Airlines have been able to increase their fares – substantially in some cases – primarily for two reasons.
- The first was reducing competition. A handful of years ago, there were six U.S. legacy carriers. Today there are only three.
- The second thing they did was reduce capacity, meaning there were fewer flights to choose from.
You might hear flight attendants saying a flight is full even if there are a few seats remaining. The reason, many of the flights today really are full, meaning 100% capacity. Of course this is not true for all flights but overall, they are running in the 80-90% range. A major fallout from this has been an overall increase in the number of award miles required for trips (or reduced availability) as well as reductions in frequent flier benefits.
Now let’s say the airlines really did increase their flights by 6% next year.

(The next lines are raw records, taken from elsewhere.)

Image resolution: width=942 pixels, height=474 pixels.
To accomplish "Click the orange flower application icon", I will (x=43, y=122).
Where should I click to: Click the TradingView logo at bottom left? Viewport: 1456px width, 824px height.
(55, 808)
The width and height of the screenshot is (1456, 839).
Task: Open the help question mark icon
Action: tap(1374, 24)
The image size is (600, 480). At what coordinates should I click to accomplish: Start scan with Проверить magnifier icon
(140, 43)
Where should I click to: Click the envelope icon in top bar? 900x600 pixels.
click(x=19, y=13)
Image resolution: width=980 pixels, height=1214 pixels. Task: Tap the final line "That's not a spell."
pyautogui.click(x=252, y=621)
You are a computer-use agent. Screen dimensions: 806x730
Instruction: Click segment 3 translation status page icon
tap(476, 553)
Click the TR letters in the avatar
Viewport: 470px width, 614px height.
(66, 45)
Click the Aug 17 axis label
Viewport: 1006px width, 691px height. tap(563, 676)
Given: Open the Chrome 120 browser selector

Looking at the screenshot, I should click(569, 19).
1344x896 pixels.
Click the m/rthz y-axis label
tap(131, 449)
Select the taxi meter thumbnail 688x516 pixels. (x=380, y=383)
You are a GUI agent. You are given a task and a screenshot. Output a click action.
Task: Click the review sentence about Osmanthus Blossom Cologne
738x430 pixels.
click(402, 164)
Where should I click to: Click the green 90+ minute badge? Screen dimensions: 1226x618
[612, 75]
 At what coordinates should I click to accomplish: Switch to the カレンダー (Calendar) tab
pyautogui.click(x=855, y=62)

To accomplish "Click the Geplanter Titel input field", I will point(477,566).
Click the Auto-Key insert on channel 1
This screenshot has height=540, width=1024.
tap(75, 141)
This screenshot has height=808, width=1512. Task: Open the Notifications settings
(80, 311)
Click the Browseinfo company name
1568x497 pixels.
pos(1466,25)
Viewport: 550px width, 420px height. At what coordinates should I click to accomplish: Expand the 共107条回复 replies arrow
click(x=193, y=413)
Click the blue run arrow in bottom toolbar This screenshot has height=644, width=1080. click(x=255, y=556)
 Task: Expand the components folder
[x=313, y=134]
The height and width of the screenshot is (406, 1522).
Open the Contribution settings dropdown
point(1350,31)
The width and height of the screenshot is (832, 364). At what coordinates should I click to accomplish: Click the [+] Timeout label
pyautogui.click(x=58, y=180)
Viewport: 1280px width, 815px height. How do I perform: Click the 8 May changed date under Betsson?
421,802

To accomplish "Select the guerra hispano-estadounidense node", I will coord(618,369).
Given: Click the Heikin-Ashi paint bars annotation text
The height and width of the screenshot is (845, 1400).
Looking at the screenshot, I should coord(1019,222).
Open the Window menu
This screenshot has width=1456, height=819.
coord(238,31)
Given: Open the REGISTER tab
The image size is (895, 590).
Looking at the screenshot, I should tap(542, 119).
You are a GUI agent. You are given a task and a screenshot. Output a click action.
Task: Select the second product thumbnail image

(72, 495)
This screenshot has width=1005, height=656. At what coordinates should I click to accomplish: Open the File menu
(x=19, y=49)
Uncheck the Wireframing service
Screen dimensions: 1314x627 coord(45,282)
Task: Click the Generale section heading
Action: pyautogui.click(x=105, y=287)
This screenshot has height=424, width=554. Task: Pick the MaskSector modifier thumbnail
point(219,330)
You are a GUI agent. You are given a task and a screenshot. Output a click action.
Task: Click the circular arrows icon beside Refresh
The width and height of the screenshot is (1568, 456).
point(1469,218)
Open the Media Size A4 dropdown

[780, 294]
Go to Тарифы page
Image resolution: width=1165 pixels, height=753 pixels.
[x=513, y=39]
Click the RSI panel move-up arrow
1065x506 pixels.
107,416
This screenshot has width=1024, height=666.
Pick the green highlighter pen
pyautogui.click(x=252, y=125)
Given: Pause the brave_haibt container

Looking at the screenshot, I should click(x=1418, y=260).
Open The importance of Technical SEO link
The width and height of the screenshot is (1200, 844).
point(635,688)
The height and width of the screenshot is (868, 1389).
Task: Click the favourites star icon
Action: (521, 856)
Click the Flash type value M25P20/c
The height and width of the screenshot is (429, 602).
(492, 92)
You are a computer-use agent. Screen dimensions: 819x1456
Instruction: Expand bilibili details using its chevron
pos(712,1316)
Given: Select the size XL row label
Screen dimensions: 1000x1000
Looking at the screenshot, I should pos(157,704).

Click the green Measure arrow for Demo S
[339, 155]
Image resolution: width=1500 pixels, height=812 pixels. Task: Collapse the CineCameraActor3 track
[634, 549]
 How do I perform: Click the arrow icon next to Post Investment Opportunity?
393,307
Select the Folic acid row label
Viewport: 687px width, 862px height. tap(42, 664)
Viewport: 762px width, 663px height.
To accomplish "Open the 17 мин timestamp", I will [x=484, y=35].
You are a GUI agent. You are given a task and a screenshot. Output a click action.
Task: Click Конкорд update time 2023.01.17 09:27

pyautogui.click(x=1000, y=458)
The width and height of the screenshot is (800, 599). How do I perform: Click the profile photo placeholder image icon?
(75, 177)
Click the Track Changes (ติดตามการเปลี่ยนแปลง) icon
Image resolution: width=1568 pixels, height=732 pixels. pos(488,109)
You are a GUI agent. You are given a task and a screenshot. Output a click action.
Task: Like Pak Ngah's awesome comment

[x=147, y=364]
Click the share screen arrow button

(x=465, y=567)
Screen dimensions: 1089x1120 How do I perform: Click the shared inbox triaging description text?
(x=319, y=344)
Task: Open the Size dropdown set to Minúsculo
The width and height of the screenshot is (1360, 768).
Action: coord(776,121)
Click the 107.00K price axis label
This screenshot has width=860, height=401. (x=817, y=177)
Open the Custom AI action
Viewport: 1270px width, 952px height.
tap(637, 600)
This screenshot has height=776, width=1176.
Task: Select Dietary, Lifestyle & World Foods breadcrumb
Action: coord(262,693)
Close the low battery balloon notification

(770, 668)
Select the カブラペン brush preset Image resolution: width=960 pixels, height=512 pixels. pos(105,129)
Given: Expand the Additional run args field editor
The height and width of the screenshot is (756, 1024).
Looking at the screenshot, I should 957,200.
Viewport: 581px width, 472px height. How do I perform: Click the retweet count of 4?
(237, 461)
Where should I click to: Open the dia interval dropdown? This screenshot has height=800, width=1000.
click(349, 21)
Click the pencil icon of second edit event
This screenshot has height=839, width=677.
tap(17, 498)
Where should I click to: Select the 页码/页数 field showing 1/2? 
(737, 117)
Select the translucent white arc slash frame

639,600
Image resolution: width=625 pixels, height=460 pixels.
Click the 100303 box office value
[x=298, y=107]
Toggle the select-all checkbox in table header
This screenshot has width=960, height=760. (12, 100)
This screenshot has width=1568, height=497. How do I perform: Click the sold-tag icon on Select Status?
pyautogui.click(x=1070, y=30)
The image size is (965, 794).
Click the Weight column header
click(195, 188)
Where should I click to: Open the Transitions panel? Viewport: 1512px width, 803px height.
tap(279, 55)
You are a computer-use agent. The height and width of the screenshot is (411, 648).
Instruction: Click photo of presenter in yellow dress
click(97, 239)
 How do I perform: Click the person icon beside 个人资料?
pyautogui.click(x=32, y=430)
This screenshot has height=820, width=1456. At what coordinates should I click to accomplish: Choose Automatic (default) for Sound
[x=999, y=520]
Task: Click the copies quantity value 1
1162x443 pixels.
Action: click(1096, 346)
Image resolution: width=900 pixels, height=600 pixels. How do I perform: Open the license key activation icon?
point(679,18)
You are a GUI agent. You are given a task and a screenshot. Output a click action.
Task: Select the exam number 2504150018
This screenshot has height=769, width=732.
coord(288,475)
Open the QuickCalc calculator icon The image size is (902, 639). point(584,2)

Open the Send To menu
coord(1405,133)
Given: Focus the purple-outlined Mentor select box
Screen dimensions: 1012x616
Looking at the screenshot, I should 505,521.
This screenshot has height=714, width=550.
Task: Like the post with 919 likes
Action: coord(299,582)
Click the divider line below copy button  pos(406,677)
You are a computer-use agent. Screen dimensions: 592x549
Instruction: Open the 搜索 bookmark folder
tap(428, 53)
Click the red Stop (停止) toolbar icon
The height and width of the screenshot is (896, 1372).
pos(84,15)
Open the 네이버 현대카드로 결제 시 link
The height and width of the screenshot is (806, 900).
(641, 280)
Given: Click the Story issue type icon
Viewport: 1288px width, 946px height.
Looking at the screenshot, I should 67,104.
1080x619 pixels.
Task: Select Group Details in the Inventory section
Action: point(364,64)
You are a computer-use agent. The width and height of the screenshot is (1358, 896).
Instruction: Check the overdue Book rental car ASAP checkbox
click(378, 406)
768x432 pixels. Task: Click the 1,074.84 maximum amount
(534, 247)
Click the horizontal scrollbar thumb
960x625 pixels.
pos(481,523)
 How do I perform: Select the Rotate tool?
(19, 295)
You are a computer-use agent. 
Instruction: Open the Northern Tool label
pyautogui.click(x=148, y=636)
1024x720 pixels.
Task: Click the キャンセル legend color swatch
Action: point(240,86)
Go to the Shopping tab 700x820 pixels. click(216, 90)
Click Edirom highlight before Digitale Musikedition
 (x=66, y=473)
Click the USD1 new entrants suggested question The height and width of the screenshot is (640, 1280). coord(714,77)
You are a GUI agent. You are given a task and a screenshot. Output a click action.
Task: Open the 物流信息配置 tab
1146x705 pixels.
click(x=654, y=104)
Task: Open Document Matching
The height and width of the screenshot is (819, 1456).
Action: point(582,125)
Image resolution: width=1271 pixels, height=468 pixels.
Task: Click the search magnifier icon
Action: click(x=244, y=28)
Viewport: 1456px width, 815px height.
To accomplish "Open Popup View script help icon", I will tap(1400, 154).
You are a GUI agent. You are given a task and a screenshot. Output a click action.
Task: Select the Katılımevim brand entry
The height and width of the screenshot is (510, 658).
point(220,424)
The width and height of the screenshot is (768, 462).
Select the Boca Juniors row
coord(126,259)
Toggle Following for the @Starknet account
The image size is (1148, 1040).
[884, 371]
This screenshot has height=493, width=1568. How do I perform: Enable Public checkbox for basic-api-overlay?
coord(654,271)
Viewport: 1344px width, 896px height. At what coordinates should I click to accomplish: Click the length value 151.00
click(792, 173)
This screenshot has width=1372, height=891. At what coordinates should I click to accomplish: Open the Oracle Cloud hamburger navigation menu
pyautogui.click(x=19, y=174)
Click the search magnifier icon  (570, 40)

Their costs would rise because there would be more planes in the sky which means higher costs for things like fuel, maintenance, flight crews, and other personnel. Now the difficult part – finding enough passengers to fill all those new seats. If capacity grows 6% but the seats aren’t sold, the first thing you would see is a drop to maybe 70-75% of the seats filled.
The typical airline industry response to overcapacity is fare wars to fill their seats. It means the carriers need us so much that they are willing to run promotions to get our business. These promos take many forms but they frequently shows up as discount airfares, bonus award miles, even double elite status miles. In other words, excess capacity is a dream for frequent fliers, indeed even for infrequent fliers who are keen on earning more miles.
I think the revenue management departments of the airlines are far more sophisticated today than in the past and they will not allow the carriers to return to the days of filling only 70% of their seats. Nevertheless, it would be a dream to hear about them increasing capacity 6% because it means we, the fliers, would likely see previously stripped benefits returned to us again.
So, this is why you should care about airline capacity. Too much capacity is good news for fliers, but bad news for the airlines and their stockholders.